Produce a word-for-word restatement of the lines from the line with "Instruction: Uncheck the" to the end of the listing below, inclusive.

-------------------------

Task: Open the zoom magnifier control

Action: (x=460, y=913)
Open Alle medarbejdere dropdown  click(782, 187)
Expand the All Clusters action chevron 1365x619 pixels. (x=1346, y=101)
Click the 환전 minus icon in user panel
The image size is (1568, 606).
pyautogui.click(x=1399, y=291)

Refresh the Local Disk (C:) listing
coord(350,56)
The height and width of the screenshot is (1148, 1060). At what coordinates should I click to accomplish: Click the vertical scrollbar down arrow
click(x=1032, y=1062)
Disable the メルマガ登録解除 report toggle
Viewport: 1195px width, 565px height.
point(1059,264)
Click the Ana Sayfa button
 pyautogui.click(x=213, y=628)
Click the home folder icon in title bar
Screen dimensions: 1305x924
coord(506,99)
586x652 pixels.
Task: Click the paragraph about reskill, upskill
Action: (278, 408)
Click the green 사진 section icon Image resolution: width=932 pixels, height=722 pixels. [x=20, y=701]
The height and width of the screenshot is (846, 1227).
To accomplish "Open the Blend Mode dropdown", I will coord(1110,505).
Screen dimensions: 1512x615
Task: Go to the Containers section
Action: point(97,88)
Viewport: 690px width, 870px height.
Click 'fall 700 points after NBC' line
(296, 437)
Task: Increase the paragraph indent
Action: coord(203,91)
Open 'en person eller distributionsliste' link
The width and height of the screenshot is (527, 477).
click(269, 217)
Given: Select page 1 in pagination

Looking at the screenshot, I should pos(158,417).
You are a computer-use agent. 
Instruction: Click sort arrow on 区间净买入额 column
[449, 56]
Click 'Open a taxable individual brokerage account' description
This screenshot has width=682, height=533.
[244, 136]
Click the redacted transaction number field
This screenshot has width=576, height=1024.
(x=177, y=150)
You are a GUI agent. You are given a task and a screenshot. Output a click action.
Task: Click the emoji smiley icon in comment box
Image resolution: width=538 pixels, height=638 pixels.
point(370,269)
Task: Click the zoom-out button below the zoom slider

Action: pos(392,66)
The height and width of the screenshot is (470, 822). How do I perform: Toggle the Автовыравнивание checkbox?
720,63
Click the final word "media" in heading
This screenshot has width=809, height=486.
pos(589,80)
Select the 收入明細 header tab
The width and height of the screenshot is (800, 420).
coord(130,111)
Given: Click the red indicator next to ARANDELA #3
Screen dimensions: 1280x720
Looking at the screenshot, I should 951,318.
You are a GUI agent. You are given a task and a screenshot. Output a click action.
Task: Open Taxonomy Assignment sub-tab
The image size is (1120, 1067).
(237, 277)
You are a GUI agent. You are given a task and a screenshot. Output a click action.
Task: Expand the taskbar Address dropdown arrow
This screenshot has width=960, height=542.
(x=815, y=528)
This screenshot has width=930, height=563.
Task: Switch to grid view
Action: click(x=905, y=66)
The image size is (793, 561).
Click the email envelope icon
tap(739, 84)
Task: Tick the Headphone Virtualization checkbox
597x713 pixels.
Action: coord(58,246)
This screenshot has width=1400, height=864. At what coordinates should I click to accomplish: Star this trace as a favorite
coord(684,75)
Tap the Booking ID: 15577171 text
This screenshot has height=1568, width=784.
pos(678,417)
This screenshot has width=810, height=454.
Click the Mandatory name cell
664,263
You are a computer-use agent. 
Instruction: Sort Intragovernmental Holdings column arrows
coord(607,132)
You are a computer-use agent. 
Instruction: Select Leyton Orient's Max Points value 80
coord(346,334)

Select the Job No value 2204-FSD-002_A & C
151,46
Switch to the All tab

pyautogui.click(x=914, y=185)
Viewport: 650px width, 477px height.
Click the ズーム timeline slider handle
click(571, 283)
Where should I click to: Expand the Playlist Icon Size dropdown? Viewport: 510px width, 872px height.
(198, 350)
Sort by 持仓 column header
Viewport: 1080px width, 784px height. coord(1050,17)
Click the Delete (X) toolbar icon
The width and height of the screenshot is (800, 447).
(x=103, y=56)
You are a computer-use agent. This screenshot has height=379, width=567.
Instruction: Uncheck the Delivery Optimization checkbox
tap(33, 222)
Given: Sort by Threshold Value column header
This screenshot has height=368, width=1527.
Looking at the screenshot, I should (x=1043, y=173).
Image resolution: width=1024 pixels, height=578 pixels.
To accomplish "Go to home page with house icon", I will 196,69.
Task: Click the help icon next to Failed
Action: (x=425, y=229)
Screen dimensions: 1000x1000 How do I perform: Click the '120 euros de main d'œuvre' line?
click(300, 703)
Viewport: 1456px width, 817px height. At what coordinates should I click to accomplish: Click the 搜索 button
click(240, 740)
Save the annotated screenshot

-------------------------

• SOLUTION
Instruction: Uncheck the Delivery Optimization checkbox
tap(33, 222)
Given: Sort by Threshold Value column header
This screenshot has height=368, width=1527.
Looking at the screenshot, I should (x=1043, y=173).
Image resolution: width=1024 pixels, height=578 pixels.
To accomplish "Go to home page with house icon", I will 196,69.
Task: Click the help icon next to Failed
Action: (x=425, y=229)
Screen dimensions: 1000x1000 How do I perform: Click the '120 euros de main d'œuvre' line?
click(300, 703)
Viewport: 1456px width, 817px height. At what coordinates should I click to accomplish: Click the 搜索 button
click(240, 740)
Save the annotated screenshot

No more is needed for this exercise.